People flocked from afar sometimes to stand three hours—the length of a debate—in the beating sun, close enough to the platform, they hoped, that they could hear what was said. They laughed; they cheered. One heckler shouted that Lincoln was a fool. “I guess there are two of us,” he answered, sparking more laughter. The issue at stake—slavery and the future of the Union—was deadly serious, but, still, politics could be fun. And American democracy was young and well. These were real debates, not the scripted serial monologues that pass as “presidential debates” these days. Once again, only by looking back can we get a good vantage on where we are.

Well, there’s my list, and it has hardly a word on the settlement of the West or on wars. Would colleagues have questioned it if I’d mentioned Bernard DeVoto’s wide-ranging The Year of Decision: 1846? A historian writing today would say more about Indians and the environment, but DeVoto told well the more traditional story of “Westward expansion.” I could hardly have listed Ulysses S. Grant’s Personal Memoirs, which includes some of the most moving descriptions of the Mexican War I’ve read, since most of it postdates the 1850s.

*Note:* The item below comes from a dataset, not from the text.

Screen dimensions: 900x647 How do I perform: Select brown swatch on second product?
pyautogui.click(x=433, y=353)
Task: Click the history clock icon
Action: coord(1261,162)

And I’ve given no good narrative account of the coming of the Civil War, such as David M. Potter’s The Impending Crisis, 1848–1861 or the opening chapters of James M. McPherson’s Battle Cry of Freedom: The Civil War Era.

I feel even worse that I said nothing about the sudden, deadly diseases that distinguish the past from our world. I never even mentioned Charles E. Rosenberg’s classic The Cholera Years: The United States in 1832, 1849, and 1866, which gives so fine a vantage on how people thought, as well as on what they suffered. There’s also not a word here on the literature of the time. But I must stop; I’ve already tested the patience of editor and readers overmuch.